+++ Excerpt provided +++

The Word Made Visible
Many Christians think of the Middle Ages as the “dark ages,” when learning came to a halt and the truths of Scripture were largely lost to the common man and woman. This picture, however, doesn’t take in the medieval church’s great intellectual activity and artistic creativity.
And despite widespread illiteracy, the Bible played an important role in the faith of the ordinary believer. It wasn’t the printed word that imparted the key events and teachings of Scripture, but the visual word: mosaics, paintings, book illuminations, dramas, stained glass, and sculptures.
For those who could read, Bible manuscripts were available in Latin, some containing beautiful “illuminations” or illustrations of Bible stories and characters. Earlier manuscripts were the work of monks, but urban workshops of illustrators developed later when wealthier individuals began to demand their own copies of Bibles and other religious works.
Some of the most well-known examples come from the eighth-century Book of Kells (probably from the island of Iona), which has illustrations of biblical stories as well as portraits of the four evangelists. The Paris Psalter (Psalm book) of the tenth century includes an illustration of David’s repentance.
In the English Winchester Bible (1150–80), Saul’s death in battle is illustrated inside the large capital F, which begins the book of 2 Samuel. In the late Middle Ages, large Bibles and psalters were produced, filled with illustrations of characters and events.
One popular means of showing Bible stories was through drama. Three types were performed.
Mystery plays began as mini-plays that presented biblical topics during Easter. The Creed play, for instance, was divided into twelve pageants, each of which dramatized a phrase from the Nicene Creed; the phrase about forgiveness of sins, for example, was illustrated by the story of the woman taken in adultery.
As these mini-plays became longer and began using local languages (rather than Latin), they were moved to the church steps and yard. Eventually they were performed by theater guilds, lay brotherhoods, and even entire towns.
Subjects were drawn from the Old and New Testaments: the Creation, Adam and Eve, the murder of Abel, and the last judgment. In England, one well-known play was Noyes Fludde (Noah’s Flood). Most mystery plays, however, were grouped around Christ’s life and passion, his resurrection, and his ascension.

+++

* What is asked
1) Please duplicate everything in the passage on medieval Bible art from "Some of the" down to "characters and events.", word for word.
2) Give everything in the records from the line containing "Where should I click to: Click the Add" down to the line containing "pos(57,396)" as a numbered list, with both of those lines included and blank lines omitted.

+++ Records to use +++

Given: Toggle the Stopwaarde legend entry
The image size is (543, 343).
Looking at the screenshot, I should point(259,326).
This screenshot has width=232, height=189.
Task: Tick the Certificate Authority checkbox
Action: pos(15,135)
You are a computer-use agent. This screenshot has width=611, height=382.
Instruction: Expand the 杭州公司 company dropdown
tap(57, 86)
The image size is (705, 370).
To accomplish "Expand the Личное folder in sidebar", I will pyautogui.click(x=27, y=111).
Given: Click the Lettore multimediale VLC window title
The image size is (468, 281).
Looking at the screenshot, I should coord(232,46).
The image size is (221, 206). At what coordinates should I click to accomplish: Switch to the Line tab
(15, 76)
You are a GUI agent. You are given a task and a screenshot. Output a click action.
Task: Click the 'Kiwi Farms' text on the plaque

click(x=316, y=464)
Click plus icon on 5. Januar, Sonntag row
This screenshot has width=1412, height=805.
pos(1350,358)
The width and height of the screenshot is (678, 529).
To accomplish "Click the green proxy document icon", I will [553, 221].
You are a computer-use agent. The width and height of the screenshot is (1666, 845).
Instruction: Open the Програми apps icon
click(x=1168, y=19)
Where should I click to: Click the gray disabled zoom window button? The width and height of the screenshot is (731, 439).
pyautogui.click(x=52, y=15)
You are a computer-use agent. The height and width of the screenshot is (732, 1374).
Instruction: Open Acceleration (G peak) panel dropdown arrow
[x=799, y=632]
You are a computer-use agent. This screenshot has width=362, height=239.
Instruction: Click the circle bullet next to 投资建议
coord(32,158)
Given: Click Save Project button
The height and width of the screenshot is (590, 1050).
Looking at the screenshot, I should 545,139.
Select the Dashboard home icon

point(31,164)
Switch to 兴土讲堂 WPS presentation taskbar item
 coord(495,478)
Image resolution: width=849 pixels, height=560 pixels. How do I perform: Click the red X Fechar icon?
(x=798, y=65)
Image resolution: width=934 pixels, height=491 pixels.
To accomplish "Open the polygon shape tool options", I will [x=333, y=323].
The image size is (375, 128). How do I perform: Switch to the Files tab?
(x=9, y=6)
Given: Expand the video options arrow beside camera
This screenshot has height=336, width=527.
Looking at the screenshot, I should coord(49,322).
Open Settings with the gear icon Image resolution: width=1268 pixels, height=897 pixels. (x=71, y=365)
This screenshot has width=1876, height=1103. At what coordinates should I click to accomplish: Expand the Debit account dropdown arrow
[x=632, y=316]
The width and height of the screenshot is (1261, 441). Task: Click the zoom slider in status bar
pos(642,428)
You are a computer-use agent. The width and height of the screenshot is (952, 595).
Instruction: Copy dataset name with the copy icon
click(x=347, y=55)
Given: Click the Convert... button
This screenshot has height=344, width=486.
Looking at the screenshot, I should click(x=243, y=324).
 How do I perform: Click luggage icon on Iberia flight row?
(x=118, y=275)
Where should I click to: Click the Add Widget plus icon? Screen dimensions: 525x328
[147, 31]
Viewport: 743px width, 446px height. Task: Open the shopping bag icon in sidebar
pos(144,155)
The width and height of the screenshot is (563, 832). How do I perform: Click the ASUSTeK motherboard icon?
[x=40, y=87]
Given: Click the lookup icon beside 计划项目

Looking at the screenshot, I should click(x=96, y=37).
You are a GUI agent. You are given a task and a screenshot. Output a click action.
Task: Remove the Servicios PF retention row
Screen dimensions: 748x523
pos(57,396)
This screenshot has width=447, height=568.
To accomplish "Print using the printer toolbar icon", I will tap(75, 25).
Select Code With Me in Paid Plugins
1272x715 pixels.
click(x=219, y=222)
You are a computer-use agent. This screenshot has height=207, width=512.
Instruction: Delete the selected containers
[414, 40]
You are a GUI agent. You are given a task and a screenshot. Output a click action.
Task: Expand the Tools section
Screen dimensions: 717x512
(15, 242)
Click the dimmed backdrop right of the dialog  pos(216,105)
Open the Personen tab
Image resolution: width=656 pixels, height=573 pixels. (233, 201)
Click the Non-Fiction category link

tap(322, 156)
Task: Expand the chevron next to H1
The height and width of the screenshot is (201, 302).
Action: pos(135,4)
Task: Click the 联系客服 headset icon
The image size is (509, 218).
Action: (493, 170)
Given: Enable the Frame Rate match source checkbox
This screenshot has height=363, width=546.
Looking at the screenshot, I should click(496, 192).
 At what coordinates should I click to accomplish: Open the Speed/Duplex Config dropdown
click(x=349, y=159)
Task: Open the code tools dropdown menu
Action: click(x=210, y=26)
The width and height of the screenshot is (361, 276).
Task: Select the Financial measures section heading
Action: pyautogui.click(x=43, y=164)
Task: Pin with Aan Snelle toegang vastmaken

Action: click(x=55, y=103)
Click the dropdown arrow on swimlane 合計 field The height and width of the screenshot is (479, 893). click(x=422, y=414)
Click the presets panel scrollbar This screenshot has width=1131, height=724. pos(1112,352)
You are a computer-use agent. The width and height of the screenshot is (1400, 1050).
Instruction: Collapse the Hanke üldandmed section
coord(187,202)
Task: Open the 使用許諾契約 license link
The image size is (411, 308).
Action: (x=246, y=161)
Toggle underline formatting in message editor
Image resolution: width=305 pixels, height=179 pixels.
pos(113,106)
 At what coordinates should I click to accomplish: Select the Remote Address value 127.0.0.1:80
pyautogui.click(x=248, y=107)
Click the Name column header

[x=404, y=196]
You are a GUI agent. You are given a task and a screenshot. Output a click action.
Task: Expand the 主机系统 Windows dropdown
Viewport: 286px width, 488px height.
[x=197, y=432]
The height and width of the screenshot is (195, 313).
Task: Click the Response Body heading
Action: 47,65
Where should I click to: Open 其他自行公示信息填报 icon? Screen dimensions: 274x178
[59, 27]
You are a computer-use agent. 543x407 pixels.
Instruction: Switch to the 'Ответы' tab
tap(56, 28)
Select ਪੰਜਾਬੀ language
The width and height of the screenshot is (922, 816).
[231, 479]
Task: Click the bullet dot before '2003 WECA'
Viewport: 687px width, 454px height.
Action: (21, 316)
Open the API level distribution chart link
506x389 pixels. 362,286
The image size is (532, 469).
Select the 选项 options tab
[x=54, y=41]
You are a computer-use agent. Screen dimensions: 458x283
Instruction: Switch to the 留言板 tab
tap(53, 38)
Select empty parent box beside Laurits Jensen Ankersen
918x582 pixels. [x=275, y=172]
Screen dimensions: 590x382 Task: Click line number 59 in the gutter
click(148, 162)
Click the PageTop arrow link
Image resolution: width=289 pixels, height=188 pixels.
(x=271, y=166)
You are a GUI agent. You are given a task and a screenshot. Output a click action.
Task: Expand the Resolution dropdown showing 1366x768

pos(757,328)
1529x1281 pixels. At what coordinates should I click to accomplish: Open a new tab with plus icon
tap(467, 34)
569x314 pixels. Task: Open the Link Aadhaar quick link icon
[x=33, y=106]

+++

* Answers to the tasks
1)
Some of the most well-known examples come from the eighth-century Book of Kells (probably from the island of Iona), which has illustrations of biblical stories as well as portraits of the four evangelists. The Paris Psalter (Psalm book) of the tenth century includes an illustration of David’s repentance.
In the English Winchester Bible (1150–80), Saul’s death in battle is illustrated inside the large capital F, which begins the book of 2 Samuel. In the late Middle Ages, large Bibles and psalters were produced, filled with illustrations of characters and events.

2)
1. Where should I click to: Click the Add Widget plus icon? Screen dimensions: 525x328
2. [147, 31]
3. Viewport: 743px width, 446px height. Task: Open the shopping bag icon in sidebar
4. pos(144,155)
5. The width and height of the screenshot is (563, 832). How do I perform: Click the ASUSTeK motherboard icon?
6. [x=40, y=87]
7. Given: Click the lookup icon beside 计划项目
8. Looking at the screenshot, I should click(x=96, y=37).
9. You are a GUI agent. You are given a task and a screenshot. Output a click action.
10. Task: Remove the Servicios PF retention row
11. Screen dimensions: 748x523
12. pos(57,396)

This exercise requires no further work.